_What is expected_: When a line below holds the string "computer", show that line.

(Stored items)
==============================
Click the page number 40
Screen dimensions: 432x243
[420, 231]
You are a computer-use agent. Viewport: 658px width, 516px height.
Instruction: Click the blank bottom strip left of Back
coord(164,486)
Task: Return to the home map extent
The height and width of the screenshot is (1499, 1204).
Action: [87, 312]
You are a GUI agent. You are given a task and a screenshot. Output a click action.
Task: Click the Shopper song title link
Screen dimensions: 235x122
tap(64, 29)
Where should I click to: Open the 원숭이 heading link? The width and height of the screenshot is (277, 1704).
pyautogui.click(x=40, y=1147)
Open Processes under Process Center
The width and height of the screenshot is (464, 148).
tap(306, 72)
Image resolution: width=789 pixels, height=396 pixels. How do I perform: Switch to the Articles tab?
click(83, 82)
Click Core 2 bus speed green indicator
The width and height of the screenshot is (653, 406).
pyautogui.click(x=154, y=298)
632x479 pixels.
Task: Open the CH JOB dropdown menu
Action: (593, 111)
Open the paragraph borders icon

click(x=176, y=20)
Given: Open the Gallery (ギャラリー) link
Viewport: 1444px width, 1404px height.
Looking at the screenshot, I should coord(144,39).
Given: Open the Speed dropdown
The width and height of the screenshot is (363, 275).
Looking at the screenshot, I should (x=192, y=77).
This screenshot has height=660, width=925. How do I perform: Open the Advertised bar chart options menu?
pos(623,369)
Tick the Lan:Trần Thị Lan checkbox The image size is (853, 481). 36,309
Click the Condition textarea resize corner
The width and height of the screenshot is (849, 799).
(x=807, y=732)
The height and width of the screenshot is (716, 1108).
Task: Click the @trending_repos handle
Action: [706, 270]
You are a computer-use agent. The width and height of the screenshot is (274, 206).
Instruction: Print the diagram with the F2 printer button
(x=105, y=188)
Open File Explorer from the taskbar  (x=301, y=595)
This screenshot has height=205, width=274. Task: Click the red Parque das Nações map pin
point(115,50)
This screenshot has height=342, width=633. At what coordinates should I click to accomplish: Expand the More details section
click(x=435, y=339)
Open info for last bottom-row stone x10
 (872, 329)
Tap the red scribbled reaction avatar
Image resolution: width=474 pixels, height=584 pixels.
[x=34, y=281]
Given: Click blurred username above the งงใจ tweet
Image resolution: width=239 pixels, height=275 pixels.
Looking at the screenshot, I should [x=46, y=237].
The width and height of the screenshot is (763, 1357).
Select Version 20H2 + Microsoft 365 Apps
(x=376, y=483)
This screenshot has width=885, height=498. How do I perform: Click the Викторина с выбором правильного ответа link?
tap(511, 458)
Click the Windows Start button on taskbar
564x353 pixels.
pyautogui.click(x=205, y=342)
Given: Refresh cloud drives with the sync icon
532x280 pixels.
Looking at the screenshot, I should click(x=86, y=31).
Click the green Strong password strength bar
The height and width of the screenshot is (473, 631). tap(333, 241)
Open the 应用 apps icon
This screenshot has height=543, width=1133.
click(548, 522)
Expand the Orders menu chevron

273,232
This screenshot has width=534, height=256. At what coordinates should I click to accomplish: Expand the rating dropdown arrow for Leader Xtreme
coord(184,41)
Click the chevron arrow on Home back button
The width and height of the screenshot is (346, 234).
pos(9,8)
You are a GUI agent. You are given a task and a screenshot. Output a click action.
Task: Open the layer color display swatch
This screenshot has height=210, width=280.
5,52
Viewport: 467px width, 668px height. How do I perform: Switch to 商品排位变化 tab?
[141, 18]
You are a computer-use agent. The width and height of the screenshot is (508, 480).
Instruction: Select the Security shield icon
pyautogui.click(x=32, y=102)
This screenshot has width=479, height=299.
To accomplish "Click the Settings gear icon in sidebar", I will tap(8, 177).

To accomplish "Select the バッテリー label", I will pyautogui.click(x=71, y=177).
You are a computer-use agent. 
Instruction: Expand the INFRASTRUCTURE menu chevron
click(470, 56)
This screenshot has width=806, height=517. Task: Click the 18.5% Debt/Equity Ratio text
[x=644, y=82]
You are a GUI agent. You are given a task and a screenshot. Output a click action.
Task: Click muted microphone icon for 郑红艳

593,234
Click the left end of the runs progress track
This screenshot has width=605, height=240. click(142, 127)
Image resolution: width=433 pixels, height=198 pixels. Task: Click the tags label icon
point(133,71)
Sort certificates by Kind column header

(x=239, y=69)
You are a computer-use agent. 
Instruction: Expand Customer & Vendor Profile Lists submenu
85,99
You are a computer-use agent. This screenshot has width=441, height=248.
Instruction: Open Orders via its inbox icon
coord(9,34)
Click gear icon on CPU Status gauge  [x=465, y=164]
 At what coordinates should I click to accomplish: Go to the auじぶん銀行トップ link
==============================
_Problem solution_:
You are a computer-use agent. Viewport: 658px width, 516px height.
You are a computer-use agent. The width and height of the screenshot is (274, 206).
You are a computer-use agent. The width and height of the screenshot is (508, 480).
You are a computer-use agent. 
You are a computer-use agent. 
You are a computer-use agent. This screenshot has width=441, height=248.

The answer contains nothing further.